Noel’s article Test-Driven Game Development mentions that unit test suites should run quickly. That usually means as little file I/O as possible. However, sometimes you’re dealing with middleware or legacy code that requires deserialization to construct objects. What do you do?

The Problem

Let’s say you have a class that can only be constructed with a stream, something like:

class Mesh
{
public: Mesh(InStream& stream);
};

You would like to construct a Mesh in a test so you can check some functionality. You could use a FileInStream like this:

TEST(CorrectTriangleCount)
{
FileInStream stream("oneTriangle.mesh");
Mesh m(stream);
CHECK_EQUAL(1, m.GetTriangleCount());
}

However, that would mean file I/O every time the tests are run. If you’ve configured your tests to run after every library change (a good practice) it can mean lots of wasted time. Another, less obvious problem lies in the fact that the test can fail for two reasons: the code for GetTriangleCount() could be buggy, or someone may have deleted onetriangle.mesh not knowing it’s part of the test suite.

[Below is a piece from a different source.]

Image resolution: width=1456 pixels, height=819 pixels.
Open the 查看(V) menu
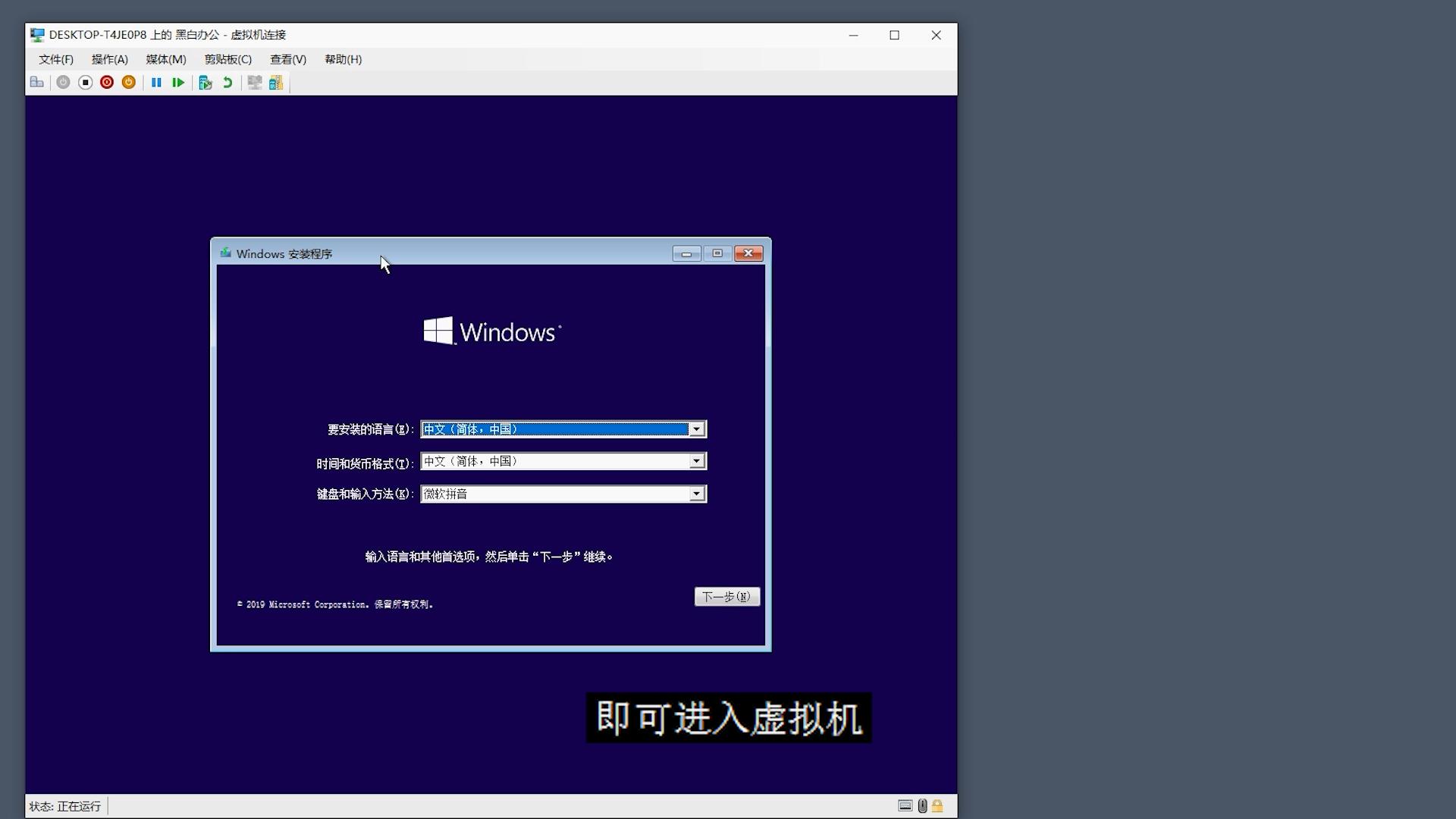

The ‘Optimization’ Solution

We can help the first problem and solve the second by adding the data file to the project and using a “Custom Build Rule” in Visual Studio. Using a simple script we can transform the binary file into a text file containing a C-style array of usigned char values. Here’s a simple Python script that will take binary data from stdin and write an array of byte values to stdout. Note that you’ll want to add a binary setmode() call in Windows.

#!/usr/bin/python
import sys
import array
import struct
import string
byteData = array.array('B', sys.stdin.read(-1))
byteList = byteData.tolist()
result = [str(b) + ",n" for b in byteList]
print string.join(result)

And your custom build rule on the binary file looks like:

cat "$(SourcePath)/$(FileName)" | BinaryToArray.py > "$(SourcePath)/$(FileName).inl"

This file can be included as static data in your test’s cpp file and used with a memory stream in the test.

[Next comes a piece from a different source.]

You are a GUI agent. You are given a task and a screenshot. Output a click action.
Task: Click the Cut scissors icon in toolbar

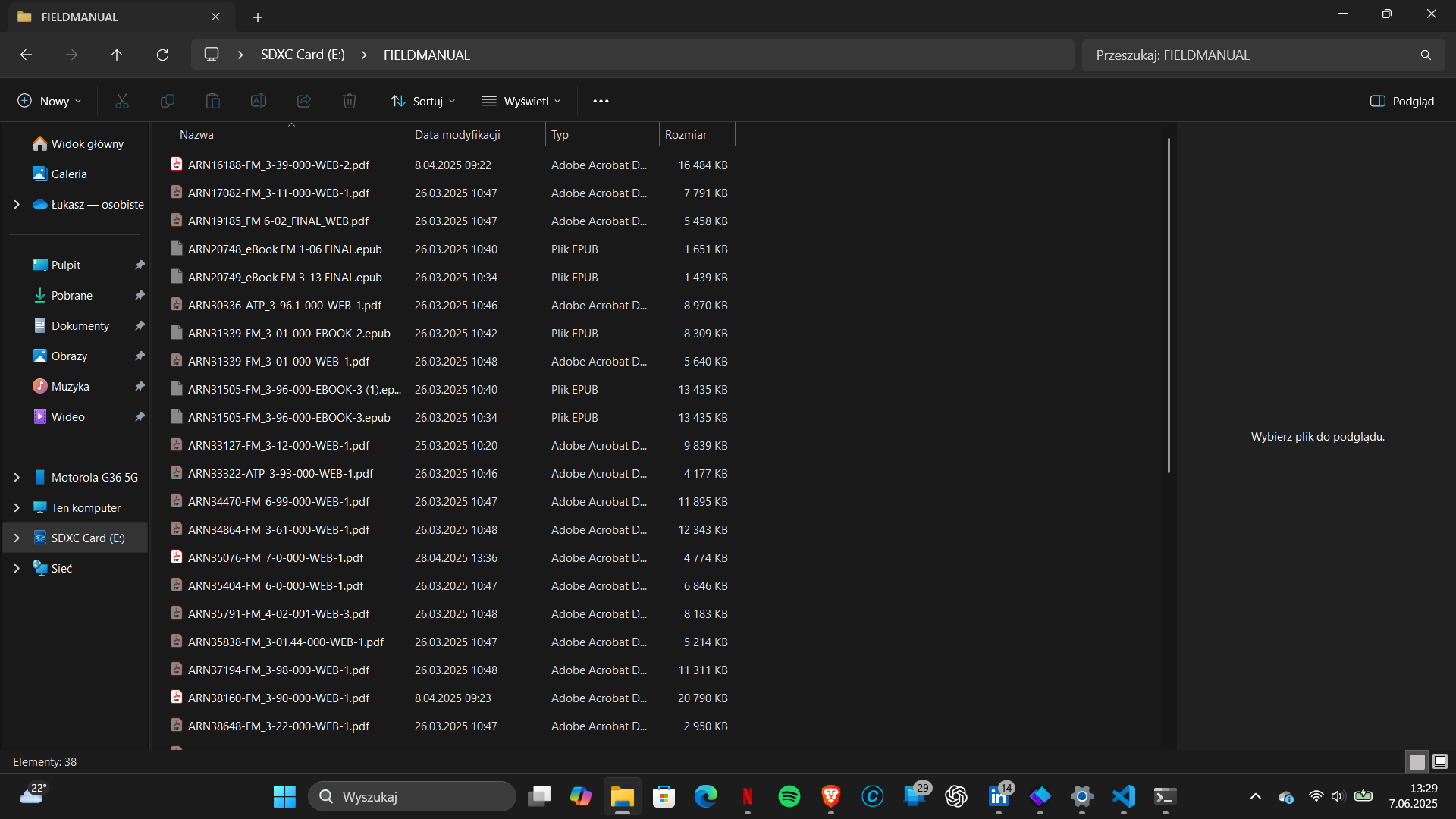tap(122, 101)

const unsigned char oneTriangleMeshData[] =
{
#include "oneTriangle.mesh.inl"
};

TEST(CorrectTriangleCount)
{
MemoryInStream stream(oneTriangleMeshData, oneTriangleMeshData  + sizeof(oneTriangleMeshData));
Mesh m(stream);
CHECK_EQUAL(1, m.GetTriangleCount());
}

Assuming the deserialization runs quickly the test will run much faster. As an added bonus the compiler will issue errors if the file is missing instead of the test failing at runtime. Any error you can move out of the runtime and into compilation is a win in my book.

The ‘Fix The Fundamental Problem’ Solution

The source of the problem is that the Mesh class couples construction with deserialization. In my opinion, the best fix is to use the Construction Object pattern. Extract all the deserialized data into a structure separate from the Mesh class. Then, change your Mesh constructor to take a cinfo instead of a stream. For example:

struct MeshCInfo
{
int numTriangles;
//...
};

class Mesh
{
public: explicit Mesh(const MeshCInfo& cinfo);
};

Now you can construct your Mesh objects without any file I/O. Most tests shouldn’t require any complicated data to test functionality so they should be easy to hardcode into your tests and fixtures.

TEST(CorrectTriangleCount)
{
MeshCInfo info;
info.triangleCount = 1;
Mesh m(info);
CHECK_EQUAL(1, m.GetTriangleCount());
}

One added benefit of Construction Info structures is that they tend to be very easy to deserialize. Some clever people have even figured out ways to auto-generate the {de}serialization code.